Рассказ
Казалась, на всей земле сейчас была знойная, душная, как здесь, тишина, будто и звуки, — даже стрекотание кузнечиков, — высохли и осыпались в густые травы.
Но они, густые травы, полные сил, не клонились под плотной жарой, стояли прямо. Высохло и поникло лишь то, что потеряло близкую связь с землей.
Разморенная, усталая — сегодня второпях, через силу, боясь непогоды, докосили самый дальний луг — Серафима не стала ждать машины, одна зашагала в деревню.
Да и надо было подумать кое о чем и чтоб никто не мешал думать-то…
Она сорвала платок, и толстая коса упала за спину. Сразу быстрее зашаталось, словно груз поудобнее взяла.
Усталость понемногу, если и не пропадала, то становилась до того привычной, что уже и не замечалась, и женщина шла, умиротворенная, сощурив, почти закрыв глаза, потом бросилась с дороги далеко в траву, припала к земле щекой. Дурманящим, вперемежку жарким и прохладным ароматом дышали травы, живым-живым в этой суши. С каждым глотком воздуха в тело проникала и копилась там блаженная истома.

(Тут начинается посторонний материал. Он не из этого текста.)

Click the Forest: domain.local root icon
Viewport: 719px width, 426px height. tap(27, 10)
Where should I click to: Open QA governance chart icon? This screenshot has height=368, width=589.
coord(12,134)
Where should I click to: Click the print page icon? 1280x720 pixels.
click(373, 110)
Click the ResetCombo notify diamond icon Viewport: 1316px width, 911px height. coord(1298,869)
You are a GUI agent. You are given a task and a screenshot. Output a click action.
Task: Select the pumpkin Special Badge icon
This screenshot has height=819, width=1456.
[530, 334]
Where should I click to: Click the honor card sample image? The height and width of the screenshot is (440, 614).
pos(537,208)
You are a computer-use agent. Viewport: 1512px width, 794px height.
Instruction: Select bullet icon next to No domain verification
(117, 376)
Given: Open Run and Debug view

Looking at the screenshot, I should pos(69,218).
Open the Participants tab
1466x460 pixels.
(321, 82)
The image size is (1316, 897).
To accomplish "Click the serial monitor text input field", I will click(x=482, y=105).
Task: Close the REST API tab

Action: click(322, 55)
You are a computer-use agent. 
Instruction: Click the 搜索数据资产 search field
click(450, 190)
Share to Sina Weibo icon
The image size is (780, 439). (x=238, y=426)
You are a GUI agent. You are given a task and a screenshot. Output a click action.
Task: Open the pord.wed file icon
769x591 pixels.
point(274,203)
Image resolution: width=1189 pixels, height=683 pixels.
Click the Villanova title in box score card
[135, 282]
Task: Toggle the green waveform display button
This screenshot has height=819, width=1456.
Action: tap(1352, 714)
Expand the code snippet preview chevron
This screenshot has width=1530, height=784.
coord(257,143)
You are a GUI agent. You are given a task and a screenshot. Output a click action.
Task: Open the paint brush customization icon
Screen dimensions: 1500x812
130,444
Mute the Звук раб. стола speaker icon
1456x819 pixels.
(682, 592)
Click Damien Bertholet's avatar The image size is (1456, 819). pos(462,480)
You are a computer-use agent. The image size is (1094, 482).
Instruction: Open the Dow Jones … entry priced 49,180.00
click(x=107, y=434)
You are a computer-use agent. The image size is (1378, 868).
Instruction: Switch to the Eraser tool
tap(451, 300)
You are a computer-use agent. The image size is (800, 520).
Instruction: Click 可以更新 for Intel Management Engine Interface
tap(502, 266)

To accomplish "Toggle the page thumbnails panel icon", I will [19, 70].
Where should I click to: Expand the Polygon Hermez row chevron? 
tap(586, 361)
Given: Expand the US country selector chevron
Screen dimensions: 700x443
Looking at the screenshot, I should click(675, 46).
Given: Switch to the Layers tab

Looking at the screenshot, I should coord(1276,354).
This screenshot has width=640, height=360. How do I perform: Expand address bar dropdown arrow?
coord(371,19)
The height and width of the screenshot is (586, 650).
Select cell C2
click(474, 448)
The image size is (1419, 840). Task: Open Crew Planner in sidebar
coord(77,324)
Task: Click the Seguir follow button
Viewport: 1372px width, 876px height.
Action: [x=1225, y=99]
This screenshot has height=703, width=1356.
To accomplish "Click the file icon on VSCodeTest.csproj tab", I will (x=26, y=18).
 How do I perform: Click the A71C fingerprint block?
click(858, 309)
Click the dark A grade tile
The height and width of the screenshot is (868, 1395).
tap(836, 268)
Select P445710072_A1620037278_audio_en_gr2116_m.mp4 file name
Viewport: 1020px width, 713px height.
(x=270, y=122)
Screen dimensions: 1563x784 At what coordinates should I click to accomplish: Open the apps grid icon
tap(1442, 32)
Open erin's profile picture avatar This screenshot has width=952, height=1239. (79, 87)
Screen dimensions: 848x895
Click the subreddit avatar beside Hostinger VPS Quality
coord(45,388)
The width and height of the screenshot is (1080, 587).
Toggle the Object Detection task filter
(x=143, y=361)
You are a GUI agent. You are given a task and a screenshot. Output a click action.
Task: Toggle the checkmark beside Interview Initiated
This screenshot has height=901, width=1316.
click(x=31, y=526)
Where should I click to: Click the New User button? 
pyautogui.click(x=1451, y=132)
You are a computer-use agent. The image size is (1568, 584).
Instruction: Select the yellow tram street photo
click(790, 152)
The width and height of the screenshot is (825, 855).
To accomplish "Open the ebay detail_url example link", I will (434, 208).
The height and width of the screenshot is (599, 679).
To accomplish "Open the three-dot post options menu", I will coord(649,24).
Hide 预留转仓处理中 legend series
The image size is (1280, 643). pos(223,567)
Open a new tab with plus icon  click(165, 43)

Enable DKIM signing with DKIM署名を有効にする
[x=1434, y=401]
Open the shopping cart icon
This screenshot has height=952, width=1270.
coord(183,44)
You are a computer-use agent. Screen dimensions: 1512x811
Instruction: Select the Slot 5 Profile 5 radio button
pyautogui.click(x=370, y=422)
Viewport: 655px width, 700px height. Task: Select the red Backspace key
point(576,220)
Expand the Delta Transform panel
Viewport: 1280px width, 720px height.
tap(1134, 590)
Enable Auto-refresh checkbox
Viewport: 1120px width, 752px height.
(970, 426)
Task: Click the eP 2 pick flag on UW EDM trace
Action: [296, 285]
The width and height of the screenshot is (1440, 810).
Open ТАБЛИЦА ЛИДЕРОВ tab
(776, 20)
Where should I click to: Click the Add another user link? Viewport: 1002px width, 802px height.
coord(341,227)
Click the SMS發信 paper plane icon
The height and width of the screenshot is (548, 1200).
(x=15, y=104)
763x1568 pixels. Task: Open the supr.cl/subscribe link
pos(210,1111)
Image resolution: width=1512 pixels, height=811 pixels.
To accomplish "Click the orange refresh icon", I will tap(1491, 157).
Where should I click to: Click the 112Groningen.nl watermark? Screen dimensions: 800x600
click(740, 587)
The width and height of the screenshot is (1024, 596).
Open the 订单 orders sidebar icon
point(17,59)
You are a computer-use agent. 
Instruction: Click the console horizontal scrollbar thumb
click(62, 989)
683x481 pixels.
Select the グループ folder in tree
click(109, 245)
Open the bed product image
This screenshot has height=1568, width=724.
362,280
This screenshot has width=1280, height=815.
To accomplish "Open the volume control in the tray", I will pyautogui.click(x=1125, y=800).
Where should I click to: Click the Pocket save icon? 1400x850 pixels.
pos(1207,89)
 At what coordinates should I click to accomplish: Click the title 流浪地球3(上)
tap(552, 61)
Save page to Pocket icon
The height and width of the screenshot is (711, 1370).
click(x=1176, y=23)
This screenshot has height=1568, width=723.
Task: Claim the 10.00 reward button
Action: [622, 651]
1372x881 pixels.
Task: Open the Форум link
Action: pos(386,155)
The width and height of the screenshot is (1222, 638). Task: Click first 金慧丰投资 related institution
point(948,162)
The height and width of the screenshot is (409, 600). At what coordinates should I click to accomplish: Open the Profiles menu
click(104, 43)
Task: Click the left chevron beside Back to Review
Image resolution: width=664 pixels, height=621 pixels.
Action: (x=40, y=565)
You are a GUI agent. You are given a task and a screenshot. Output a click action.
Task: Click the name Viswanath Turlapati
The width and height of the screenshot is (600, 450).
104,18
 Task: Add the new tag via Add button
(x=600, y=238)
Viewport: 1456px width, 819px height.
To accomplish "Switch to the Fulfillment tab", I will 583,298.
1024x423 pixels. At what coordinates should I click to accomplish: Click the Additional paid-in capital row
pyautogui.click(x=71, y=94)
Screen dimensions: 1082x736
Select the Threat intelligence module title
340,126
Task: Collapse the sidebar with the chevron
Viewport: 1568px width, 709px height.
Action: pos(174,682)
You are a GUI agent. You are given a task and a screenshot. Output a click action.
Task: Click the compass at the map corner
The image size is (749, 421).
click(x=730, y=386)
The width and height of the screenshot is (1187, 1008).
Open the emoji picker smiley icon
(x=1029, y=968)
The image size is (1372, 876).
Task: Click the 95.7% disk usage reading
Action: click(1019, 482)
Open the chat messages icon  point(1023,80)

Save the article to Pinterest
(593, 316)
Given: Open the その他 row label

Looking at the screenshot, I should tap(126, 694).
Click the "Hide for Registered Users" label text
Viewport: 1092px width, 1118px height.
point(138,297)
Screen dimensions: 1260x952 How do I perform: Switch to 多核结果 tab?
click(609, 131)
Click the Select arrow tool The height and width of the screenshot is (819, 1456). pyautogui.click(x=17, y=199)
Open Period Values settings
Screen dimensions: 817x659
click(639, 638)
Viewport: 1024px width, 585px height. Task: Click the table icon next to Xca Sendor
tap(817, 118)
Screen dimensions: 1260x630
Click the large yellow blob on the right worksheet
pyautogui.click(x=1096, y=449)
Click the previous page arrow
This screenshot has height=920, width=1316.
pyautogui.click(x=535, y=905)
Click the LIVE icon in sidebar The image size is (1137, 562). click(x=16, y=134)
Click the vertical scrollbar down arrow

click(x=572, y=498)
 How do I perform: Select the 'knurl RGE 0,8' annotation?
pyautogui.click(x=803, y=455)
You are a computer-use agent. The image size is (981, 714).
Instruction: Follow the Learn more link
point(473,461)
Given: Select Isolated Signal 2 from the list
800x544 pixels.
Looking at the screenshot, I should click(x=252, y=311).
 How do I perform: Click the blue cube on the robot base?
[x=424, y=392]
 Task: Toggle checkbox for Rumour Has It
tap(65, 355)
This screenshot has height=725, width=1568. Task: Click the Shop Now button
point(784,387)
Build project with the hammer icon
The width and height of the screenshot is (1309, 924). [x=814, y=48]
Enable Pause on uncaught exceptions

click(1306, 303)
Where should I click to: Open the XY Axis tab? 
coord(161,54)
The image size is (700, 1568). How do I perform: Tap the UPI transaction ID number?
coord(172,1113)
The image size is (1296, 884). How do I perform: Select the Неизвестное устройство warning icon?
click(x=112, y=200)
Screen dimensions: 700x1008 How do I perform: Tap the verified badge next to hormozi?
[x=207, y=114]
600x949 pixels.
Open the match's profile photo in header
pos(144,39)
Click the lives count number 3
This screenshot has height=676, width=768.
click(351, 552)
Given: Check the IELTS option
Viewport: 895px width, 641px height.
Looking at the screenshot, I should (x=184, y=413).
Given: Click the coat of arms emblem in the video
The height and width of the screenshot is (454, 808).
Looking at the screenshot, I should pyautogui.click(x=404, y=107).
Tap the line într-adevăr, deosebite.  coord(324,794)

Смутная радость бытия, неясное, неуверенное ощущение счастья и тут же острая, толчками, тоска по неведомому звали Серафиму подняться на ноги и брести куда глаза глядят. Она встала, потянулась, машинально начала закручивать косу, в которой запутались стебельки трав и лепестки цветов, уложила ее вокруг головы, завязала платок по самые глаза, шагнула в сторону леса и знала уже, уловила тайный зов души. Так с ней часто бывало: безо всякого вдруг повода почувствует Серафима себя, как будто переполненной до краев, шевельнуться нельзя — расплещется все, но и на месте оставаться нельзя — тянет, прямо тащит ее куда-то, и она медленно, осторожно уходит — уносит себя, бродит по лесу или полю, в лугах, словно все дороги запамятовала… Бродит она, плутает, прислушиваясь, что возьмет в ней верх — тоска или радость; нет, ощущение счастья не терялось, хотя временами и растаивало, оставляя в душе пустоту, но, возвращаясь, тревожила, правда, соседствуя с тоской…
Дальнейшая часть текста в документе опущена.